» **SET OF TASKS**:
- A) Reproduce the part of the expressway route passage that begins at the words "A 1.0 km-long curve" and stops after "limit of 80 km/h).".
- B) Write the next part of the expressway route passage, picking up after its last sentence.

» **DOCUMENT PASSAGE**:
┄┄┄┄┄┄

In this experiment, experimental scenarios were designed and built in software according to the typical characteristics of Beijing expressway. Actually they do not exist in the real road environment of Beijing and other places. Each experimental scenario was designed based on one route and one destination. Thus, five experimental scenarios were developed (Fig. 4).

Fig. 4
figure 4figure 4

Five scenario routes corresponding to the five types of DGSs

  • As shown in Fig. 4a, route A–B–C–D–E corresponding to DGS1 leads to destination 1 (Lishui Bridge), which is circled in red.

  • As shown in Fig. 4b, route A–B–C–D–E corresponding to DGS2 leads to destination 2 (Guokang Road), which is circled in red.

  • As shown in Fig. 4c, route A–B–C–D–E–F–G corresponding to DGS3 leads to destination 3 (Lanxi Bridge), which is circled in red.

  • As shown in Fig. 4d, route A–B–C–D–E–F–G corresponding to DGS4 leads to destination 4 (Jianghai Bridge), which is circled in red.

  • As shown in Fig. 4e, route A–B–C–D–F corresponding to DGS5 leads to destination 5 (Xiaobao Road), which is circled in red.

To ensure that the only differences were those related to the control factor, the road sections from point A (starting point) to point D were the same on all five routes:

  1. 1.

    A 0.5 km-long straight segment (A–B, a two-way, four-lane urban road with a speed limit of 40 km/h).

  2. 2.

    A 1.0 km-long curve (B–C, a two-way, two-lane curved road with a speed limit of 30 km/h).

  3. 3.

    A 4.38 km-long straight segment (C–D, a two-way, six-lane urban expressway with a speed limit of 80 km/h).

After point D, the ramps for each of the five types of interchanges were all one-way, one-lane roads with a speed limit of 30 km/h. Compared with drivers taking the other three routes, drivers taking the routes corresponding to DGS3 and DGS4 had to travel an additional 0.35 and 0.47 km (the length of D–F), respectively, to arrive at the 3rd exit to reach experimental destinations 3 and 4.

┄┄┄┄┄┄

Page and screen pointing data

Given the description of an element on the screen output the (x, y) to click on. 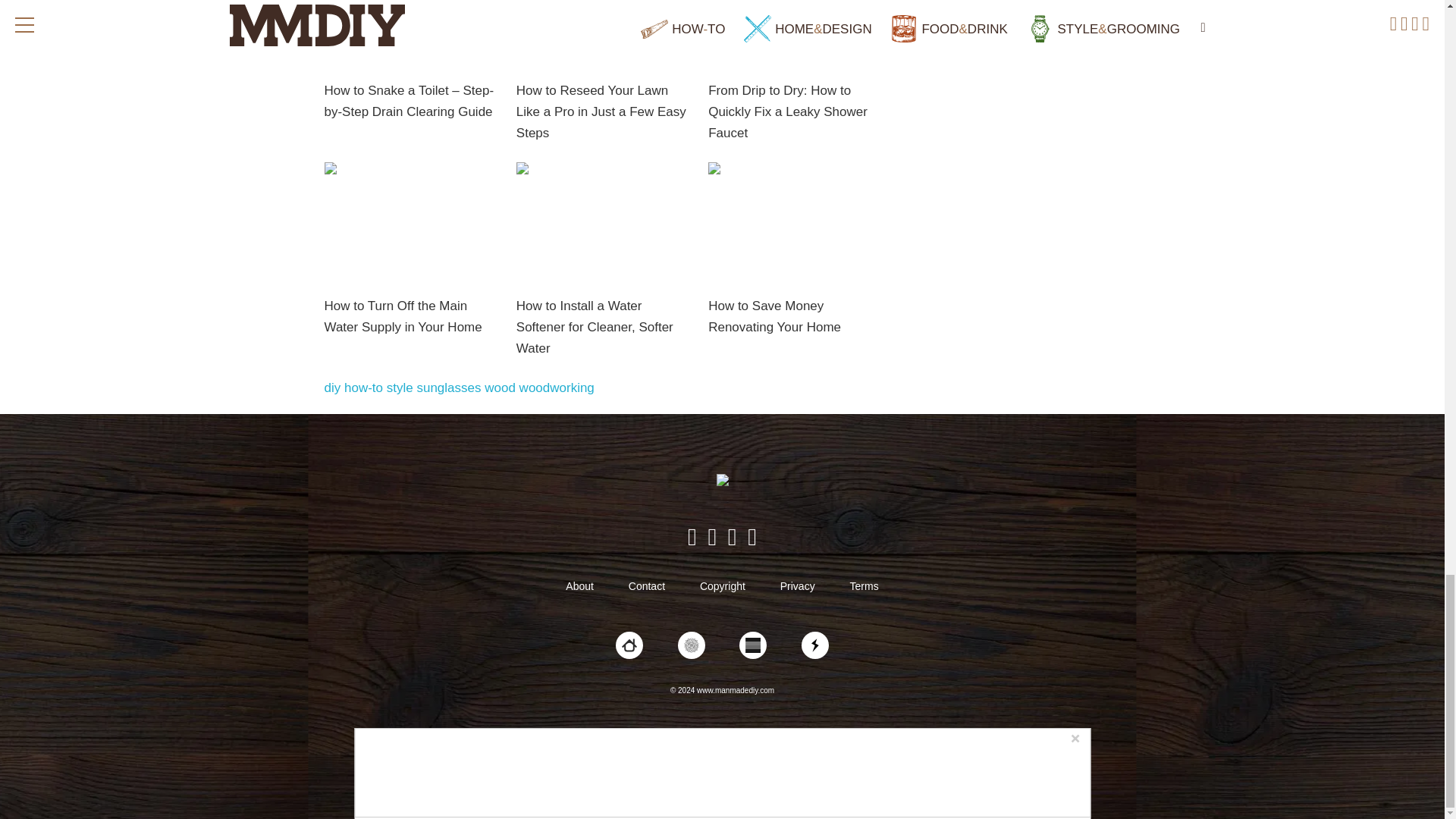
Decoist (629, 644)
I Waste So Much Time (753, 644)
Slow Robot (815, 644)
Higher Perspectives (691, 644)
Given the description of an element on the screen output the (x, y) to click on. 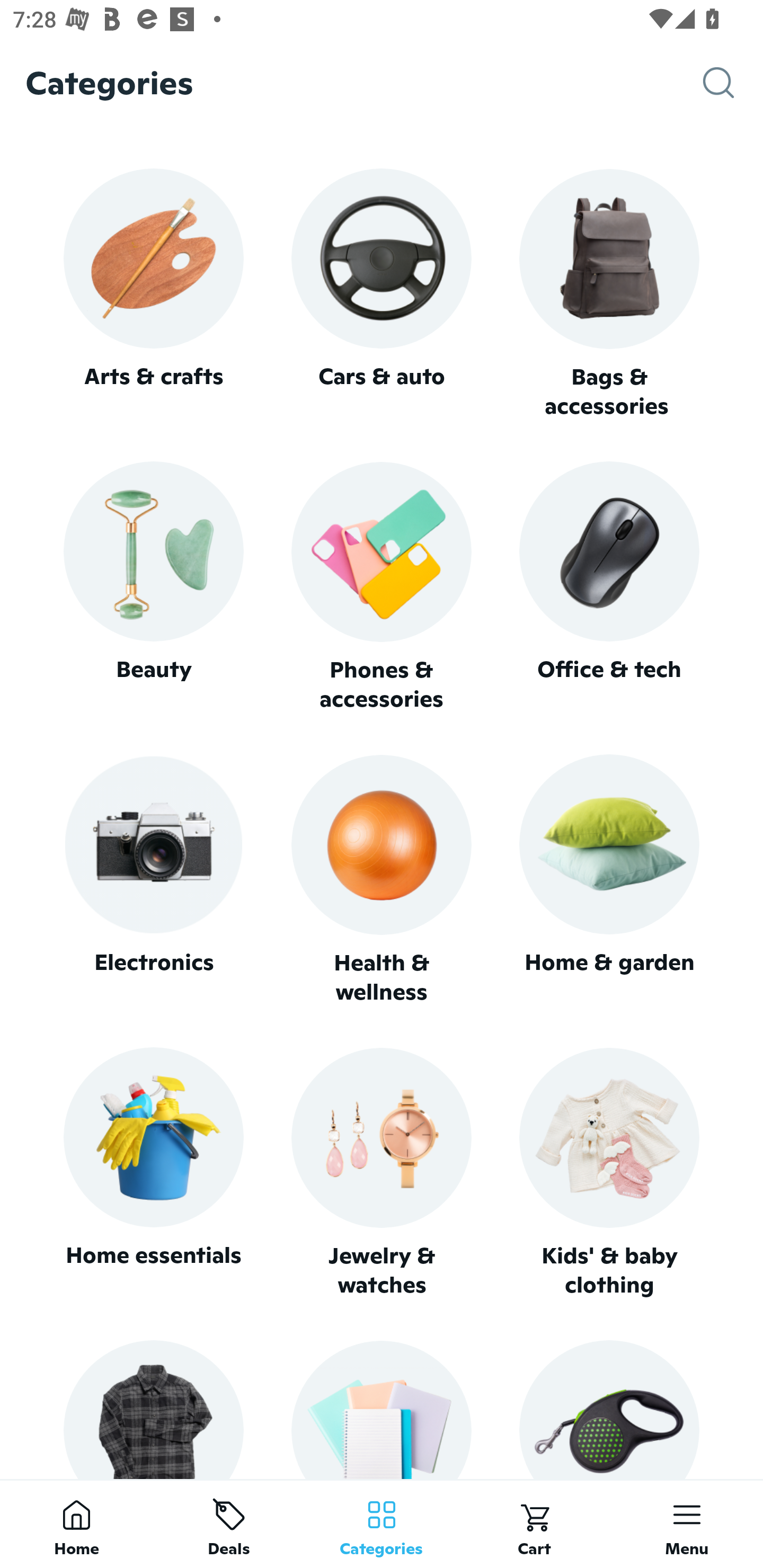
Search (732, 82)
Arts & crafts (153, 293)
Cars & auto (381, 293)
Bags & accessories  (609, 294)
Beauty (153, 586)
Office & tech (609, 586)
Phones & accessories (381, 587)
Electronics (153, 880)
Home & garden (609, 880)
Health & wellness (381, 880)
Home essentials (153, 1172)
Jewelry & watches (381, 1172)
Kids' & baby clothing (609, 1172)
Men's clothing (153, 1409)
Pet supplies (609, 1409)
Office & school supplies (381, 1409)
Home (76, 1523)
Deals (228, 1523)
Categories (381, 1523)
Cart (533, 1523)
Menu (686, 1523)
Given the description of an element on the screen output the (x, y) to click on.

┄┄┄┄┄┄

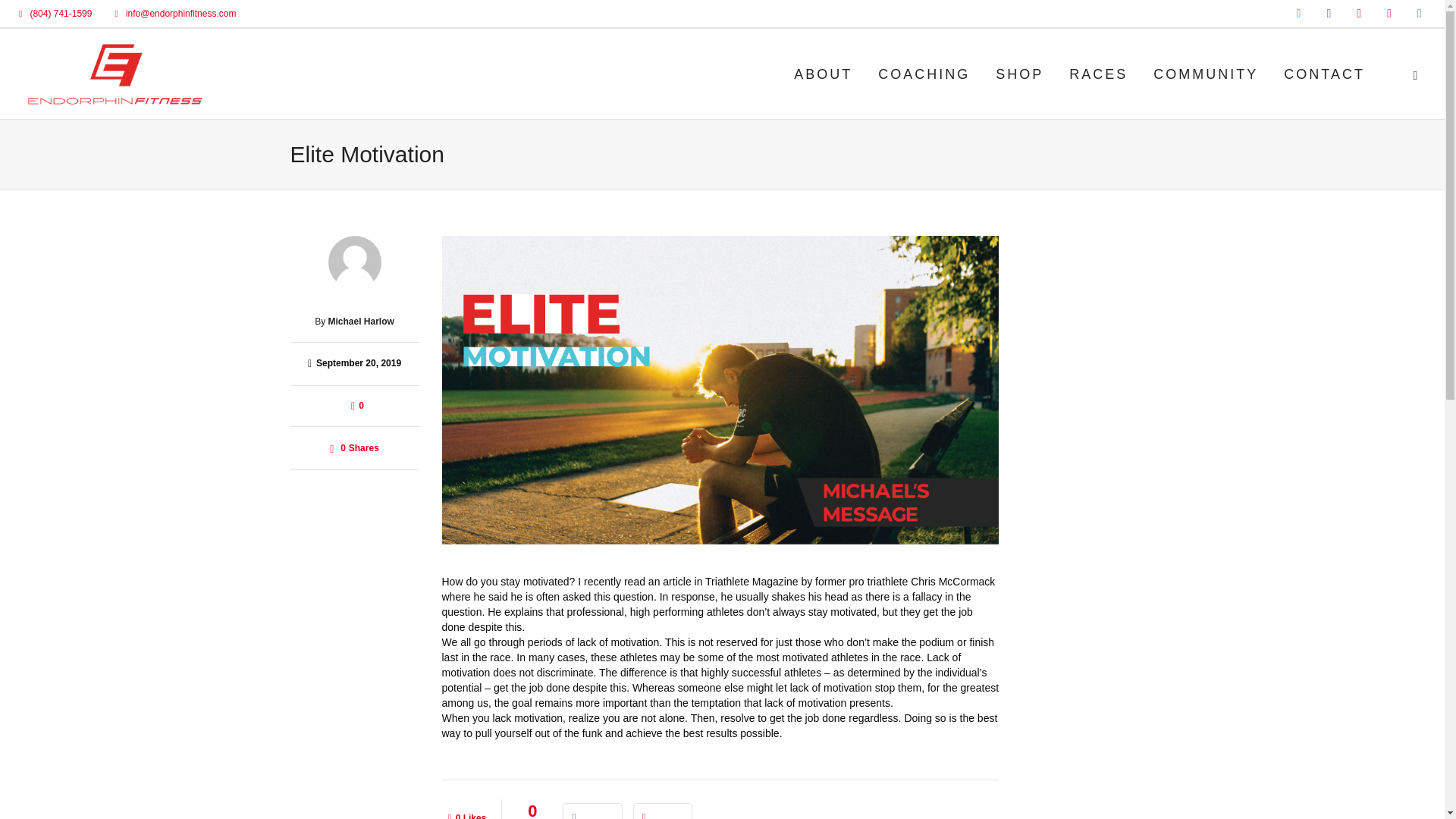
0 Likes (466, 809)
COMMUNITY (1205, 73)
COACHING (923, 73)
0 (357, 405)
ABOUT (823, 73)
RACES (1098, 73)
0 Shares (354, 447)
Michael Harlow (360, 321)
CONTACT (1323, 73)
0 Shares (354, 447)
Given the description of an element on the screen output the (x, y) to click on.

┄┄┄┄┄┄

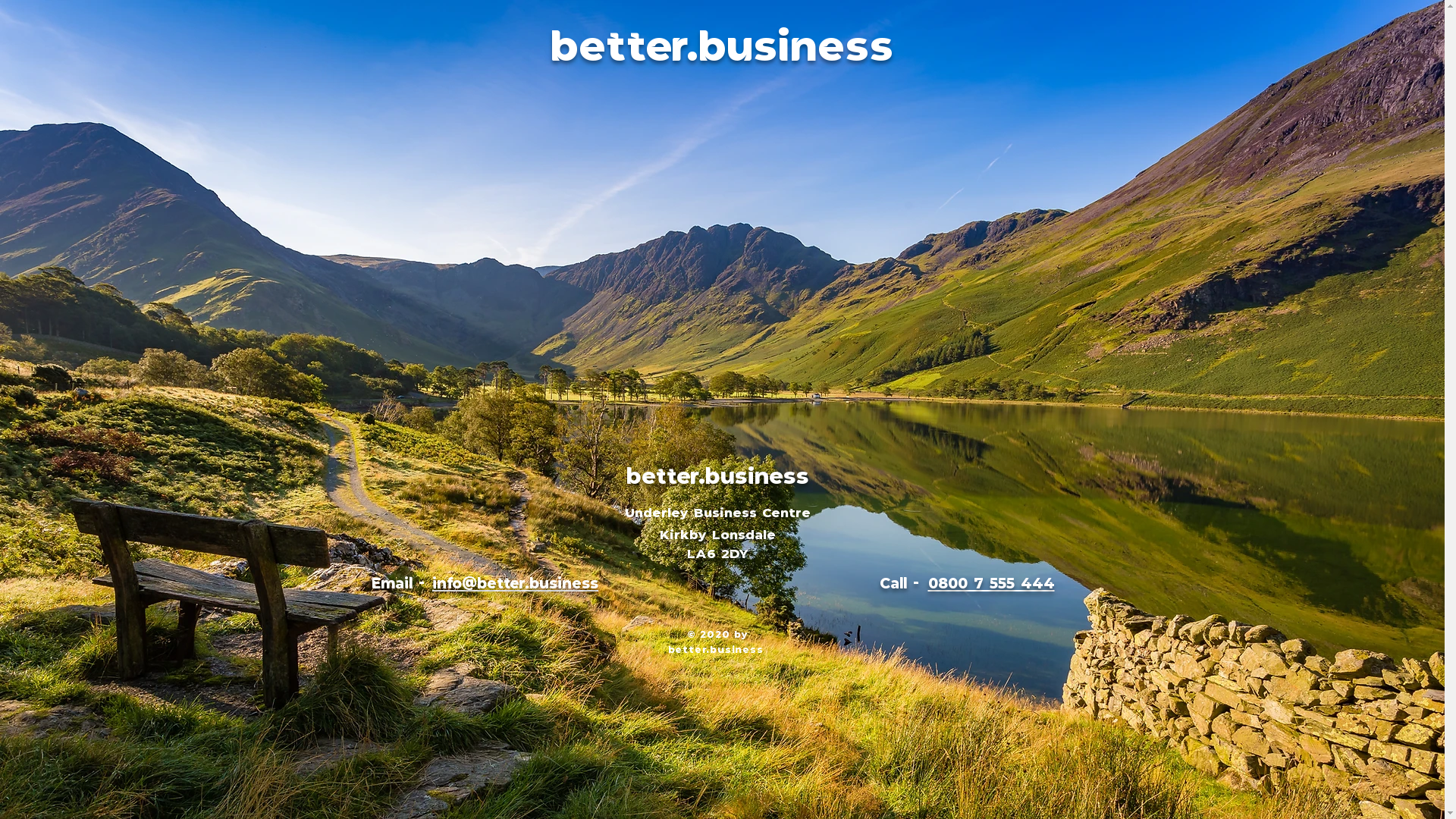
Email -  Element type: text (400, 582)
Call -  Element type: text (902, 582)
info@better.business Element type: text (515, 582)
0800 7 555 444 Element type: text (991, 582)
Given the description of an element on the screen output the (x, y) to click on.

┄┄┄┄┄┄

» **EXPECTED RESPONSES**:
- A)
A 1.0 km-long curve (B–C, a two-way, two-lane curved road with a speed limit of 30 km/h).

  3. 3.

    A 4.38 km-long straight segment (C–D, a two-way, six-lane urban expressway with a speed limit of 80 km/h).

- B)
In a previous study, the destinations of left exits were found to take more visual time than those of right exits and straight directions in DGSs (Li et al. 2018). Thus, the left exits of interchanges were tested with priority in this study (see Fig. 4). The right ramps and straight directions will be tested in the next study. On the routes of all five experimental scenarios, there was low traffic volume; thus, traffic did not affect the experimental vehicle during the formal experiment. Each simulated route was approximately 6–8 km long and took approximately 9 min to complete for every participant.

2.5 Design of the guide signs

Each interchange guide sign system used in the experiment included several advance guide signs, a DGS and several exit signs. In this study, each guide sign system included three advance guide signs (a, b and c) and one DGS (d), which was different in each system. Moreover, different exit signs (e, f and g) were installed before the interchange exits. Finally, five types of guide sign systems were installed on the five scenario routes (see Fig. 5). Then, these routes were loaded into the driving simulator system to establish the five experimental scenarios in which the participants were asked to drive.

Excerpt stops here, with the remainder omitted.